### Data
++++++++++++++++++++

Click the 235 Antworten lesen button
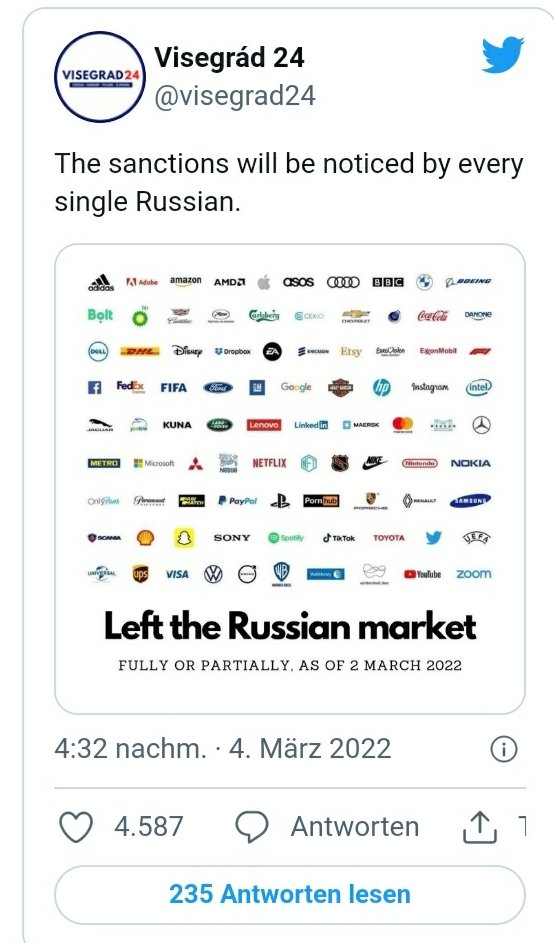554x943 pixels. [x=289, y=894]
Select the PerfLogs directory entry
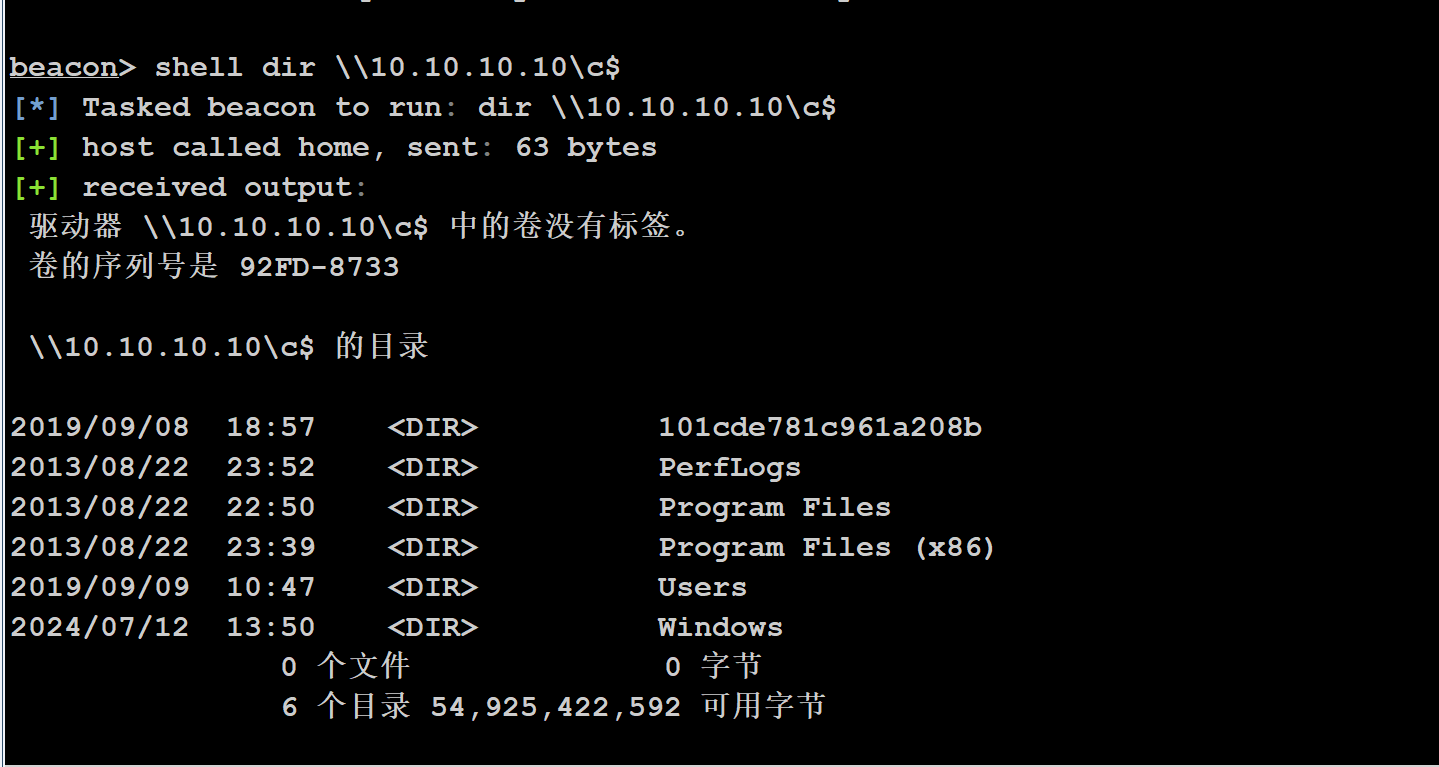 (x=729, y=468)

++++++++++++++++++++

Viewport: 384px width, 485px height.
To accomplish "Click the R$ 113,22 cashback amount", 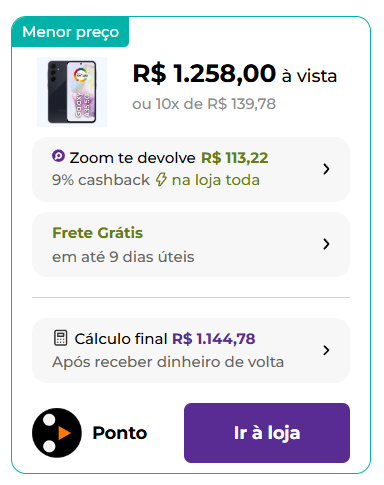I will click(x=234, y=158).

++++++++++++++++++++

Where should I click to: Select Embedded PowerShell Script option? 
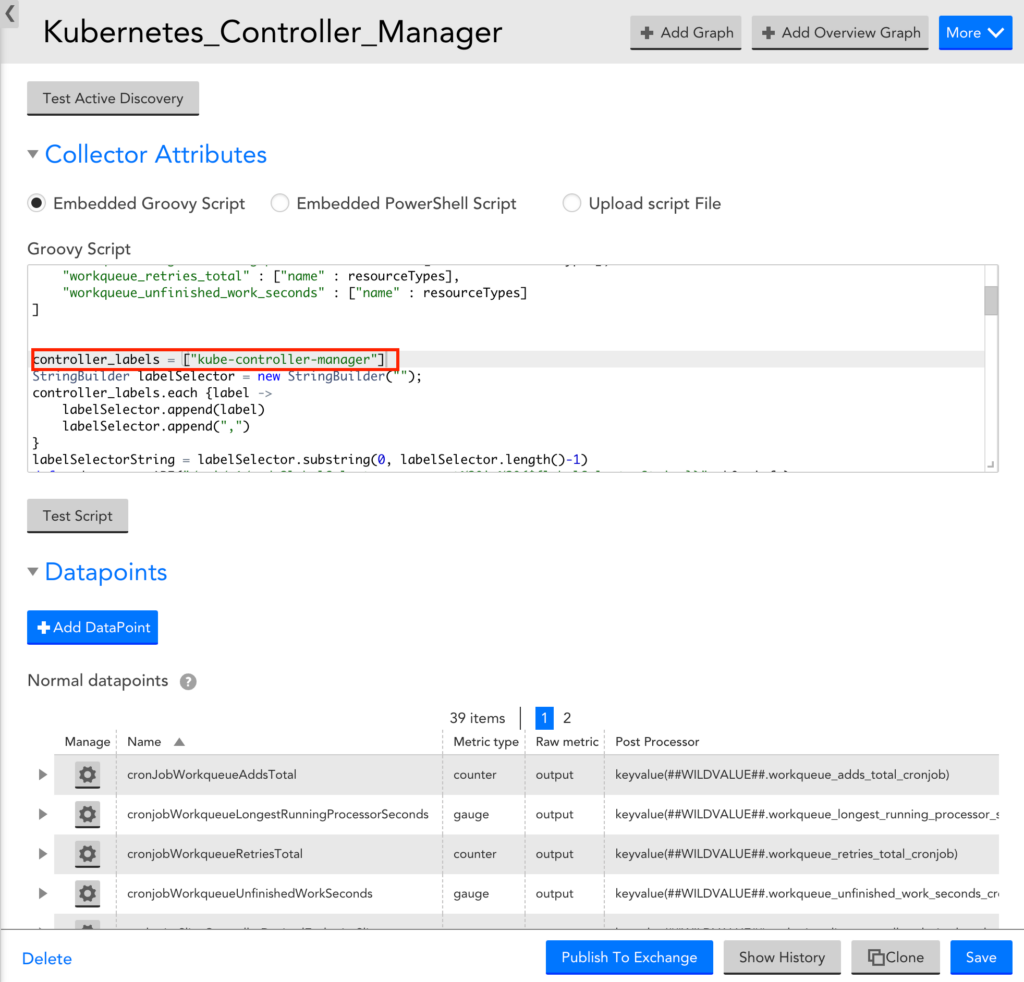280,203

++++++++++++++++++++

### Short problem
Extract from the data above every line that contains the string "Select", reproducing each such line in full.

### Full response
Select the PerfLogs directory entry
Where should I click to: Select Embedded PowerShell Script option? 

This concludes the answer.